WORK TO DO >> Write the next part of the piece about the decline of independent blogging and the rise of paywalls, picking up after its last sentence.
— begin PAGE EXTRACT —
I can remember the buzz that we all felt about the future. We’d look at our growth charts, track how our traffic and revenue were continuously rising, and plot a course for the future. Things were looking pretty good, we thought that what we were experiencing would just continue, and it seemed like blogging was becoming an adequate career choice.

We didn’t see what was coming next: in early 2011 the bottom fell out. The very field that we were playing on was flipped upside down. The fat “Garden of Eden” days of independent publishing were over, and we were all plunked off the beaches of paradise and thrown into a barrel with millions of other hungry crabs. Where there was once more than enough food for everyone, we were now clawing at each other for scraps. Most died — they went out of business, took down their sites, and were forgotten. It was an all out massacre.

The herd was thinned.

Almost all of the professional travel bloggers who were around when I first started are gone now. The ones who survived did so beyond all sense and reason, and pretty much only made it because they were too stubborn to admit defeat. While it is still possible today to make a living blogging — I’m still here — it’s 10X more difficult, the earning potential is 10X less, and the barrier to entry is 10X higher. The Wild West days of the internet are over, major changes have been made, and those who’ve survived needed to adapt.

Beyond the new politics of web traffic — a conversation for another day — one of the biggest changes is that advertising alone quickly lost its viability as being the sole way for content-based sites to fill the coffers. And one of the major adaptions that sites made is requiring users to contribute. If you want to consume the media we put our time, effort, and money into making, you need to give something back. This often took the form of paywalls.

At the end of last year, Bloomberg Businessweek declared that 2014 would be the year of the paywall, and they were pretty much correct. The internet is no longer an open sea that can be navigated from link to link, site to site at will. It is now a network of toll gates. The paywall experiment has so far worked, and more and more sites are erecting them. The NY Times now gets more money from readers than it does from advertisers — the traditional ratio was always 80/20 in favor of the latter.

The free internet is a thing of the past.
— end PAGE EXTRACT —
— begin ENTRIES PROVIDED —
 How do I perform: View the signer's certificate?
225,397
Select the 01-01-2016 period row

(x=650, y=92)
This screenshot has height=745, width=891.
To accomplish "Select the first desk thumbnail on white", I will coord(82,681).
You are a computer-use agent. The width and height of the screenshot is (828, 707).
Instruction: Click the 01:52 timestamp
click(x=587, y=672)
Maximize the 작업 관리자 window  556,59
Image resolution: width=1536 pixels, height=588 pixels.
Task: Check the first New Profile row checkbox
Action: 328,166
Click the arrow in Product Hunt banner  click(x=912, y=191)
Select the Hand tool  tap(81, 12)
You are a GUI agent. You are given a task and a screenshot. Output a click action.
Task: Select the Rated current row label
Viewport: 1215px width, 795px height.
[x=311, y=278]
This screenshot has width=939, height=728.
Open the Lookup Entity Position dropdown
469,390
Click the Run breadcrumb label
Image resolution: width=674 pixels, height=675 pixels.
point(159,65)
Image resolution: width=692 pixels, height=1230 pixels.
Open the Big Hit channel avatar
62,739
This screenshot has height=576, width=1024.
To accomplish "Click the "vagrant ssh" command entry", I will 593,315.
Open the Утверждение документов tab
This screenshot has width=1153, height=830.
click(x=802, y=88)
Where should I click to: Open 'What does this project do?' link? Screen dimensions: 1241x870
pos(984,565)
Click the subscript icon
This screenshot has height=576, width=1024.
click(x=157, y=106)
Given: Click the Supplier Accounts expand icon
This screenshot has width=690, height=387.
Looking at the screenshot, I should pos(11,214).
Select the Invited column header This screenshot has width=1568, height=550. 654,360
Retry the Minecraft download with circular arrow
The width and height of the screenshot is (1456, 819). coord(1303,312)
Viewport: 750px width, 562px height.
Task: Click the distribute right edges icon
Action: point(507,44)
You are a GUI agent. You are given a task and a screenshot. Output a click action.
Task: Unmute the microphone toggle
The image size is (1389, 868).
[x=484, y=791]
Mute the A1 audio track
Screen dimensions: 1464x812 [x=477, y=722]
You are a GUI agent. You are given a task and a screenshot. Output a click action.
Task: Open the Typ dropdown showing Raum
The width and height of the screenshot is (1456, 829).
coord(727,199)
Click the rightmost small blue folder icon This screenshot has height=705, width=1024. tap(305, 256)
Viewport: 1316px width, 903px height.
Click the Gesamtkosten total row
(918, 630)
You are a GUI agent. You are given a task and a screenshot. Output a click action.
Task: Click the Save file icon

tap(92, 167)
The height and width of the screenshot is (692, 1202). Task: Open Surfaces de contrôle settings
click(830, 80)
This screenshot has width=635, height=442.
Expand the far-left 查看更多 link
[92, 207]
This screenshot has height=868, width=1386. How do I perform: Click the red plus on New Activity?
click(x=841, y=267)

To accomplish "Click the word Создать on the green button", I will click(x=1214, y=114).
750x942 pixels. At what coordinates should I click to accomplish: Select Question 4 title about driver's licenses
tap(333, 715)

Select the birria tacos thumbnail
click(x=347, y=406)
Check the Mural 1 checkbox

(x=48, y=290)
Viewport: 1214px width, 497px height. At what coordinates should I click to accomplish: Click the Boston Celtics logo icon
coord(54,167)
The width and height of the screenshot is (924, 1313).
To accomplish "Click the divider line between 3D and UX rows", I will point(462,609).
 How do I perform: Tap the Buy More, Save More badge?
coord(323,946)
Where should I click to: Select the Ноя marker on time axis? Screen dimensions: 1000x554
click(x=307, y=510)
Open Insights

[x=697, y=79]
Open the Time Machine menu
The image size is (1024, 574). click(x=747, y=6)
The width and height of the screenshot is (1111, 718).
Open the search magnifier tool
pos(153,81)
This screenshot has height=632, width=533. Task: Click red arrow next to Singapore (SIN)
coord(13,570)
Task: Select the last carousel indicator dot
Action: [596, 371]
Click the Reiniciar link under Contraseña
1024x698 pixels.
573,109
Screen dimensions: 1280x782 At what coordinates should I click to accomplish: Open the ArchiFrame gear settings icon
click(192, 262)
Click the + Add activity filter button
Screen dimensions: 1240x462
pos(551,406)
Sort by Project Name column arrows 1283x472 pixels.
— end ENTRIES PROVIDED —
WRITTEN RESPONSE >>
In this fray I know that Vagabond Journey again needs to adapt. We again pay some of our most frequently contributing writers, so we now need to do more than barely get by. We need to grow. We need to hire more writers in more places. We need to produce more content and higher quality content. This is the era of the super-blog, you go big and offer readers a wide variety of content that they can’t get anywhere else daily or you go home.

At various points over the past few years I’ve discussed the financial barriers that this site faces, and many readers have suggested that I conform and put up paywalls around premium content like big media does. I won’t do this; I can’t do this. First of all, I don’t think it will work. Secondly, we want our best work seen and shared, obscuring it trumps the very reason we create it in the first place. Beyond that, the internet was called “the web” for a reason, and that was because it was an all encompassing, inter-connected network of pages. Paywalls snip the internet into isolated pieces, leaving it a shattered, disconnected clump of frayed strands. I will retire Vagabond Journey before I put up a paywall.

Though we do need readers to contribute.

I’ve been looking for a way that readers could help Vagabond Journey grow financially for some years now without charging, but it was only last week that a reasonable solution revealed itself: Google took their surveys program out of beta, it is now open to a wider range of publishers. So rather than charging readers money, we could request a few moments of their time every few days or so. For each survey that is completed we are paid a small sum of money. I ran the numbers on how much this system could make us, and it is seriously the difference between being able to expand and staying stagnant.

If this works out you can expect to see immediate growth: i.e. more writers reporting from more places.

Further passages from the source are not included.